La actuación rusa continúa centrándose en los mismos objetivos y, al menos por el momento, no aspira a modificar la naturaleza de la guerra. Entre los objetivos rusos a corto plazo está la destrucción de la capacidad de exportación marítima, venganza por el intento ucraniano de hacer lo propio en Rusia. Y los bombardeos ucranianos contra el comercio ruso han provocado una respuesta similar. “Rusia ha destruido el 90% de las instalaciones modernas de almacenamiento de Ucrania, dice el ministro. El ministro de Agricultura Taras Vysotsky afirmó que los ataques a la infraestructura logística podrían afectar la variedad de productos disponibles en las tiendas, pero aseguró que no hay riesgo de que los ucranianos se queden sin comida”, escribía el viernes The Kyiv Independent. La guerra aérea se centra en la destrucción mutua de todo aquello que hace posible la vida normal de la población civil. A lo largo del día de ayer, continuaron en Kiev los ataques rusos por cuarta jornada consecutiva, un empeoramiento de la situación de la capital que responde al intento ucraniano de llevar la guerra a Moscú, algo que Kiev no ha conseguido del todo debido a la concentración de las defensas aéreas rusas en la capital.
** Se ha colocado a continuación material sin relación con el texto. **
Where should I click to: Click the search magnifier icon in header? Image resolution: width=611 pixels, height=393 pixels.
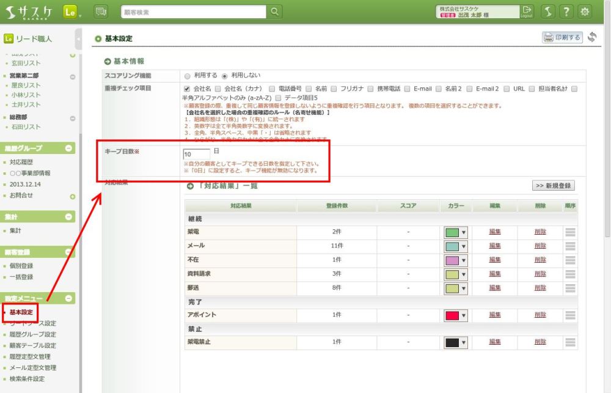click(x=275, y=12)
Además de los bombardeos, Rusia realizó ayer una declaración importante. “De conformidad con las instrucciones recibidas, las Fuerzas Armadas de la Federación Rusa comenzaron a prepararse para lanzar ataques masivos contra instalaciones energéticas ucranianas como respuesta a los continuos ataques del régimen de Kiev contra la infraestructura civil rusa y las instalaciones de combustible y energía”, escribió en su cuenta oficial de Telegram el Ministerio de Defensa de la Federación Rusa. La preparación para el invierno es una de las actuales prioridades de Ucrania para impedir que se repita la crisis humanitaria provocada por los ataques rusos contra las infraestructuras críticas ucranianas. El objetivo ucraniano es aumentar sus defensas y reparar al máximo esas instalaciones energéticas, las mismas que ahora amenaza la Federación Rusa, dispuesta a adelantar esa campaña de invierno a finales del verano. La declaración rusa, que se suma a similares palabras ucranianas en referencia a las refinerías, buques y comercio ruso, es la constatación de que ambos bandos han optado por una guerra aérea centrada en el ataque, con el que empeorar al máximo la situación de su enemigo, todo ello a costa del bienestar de la población civil.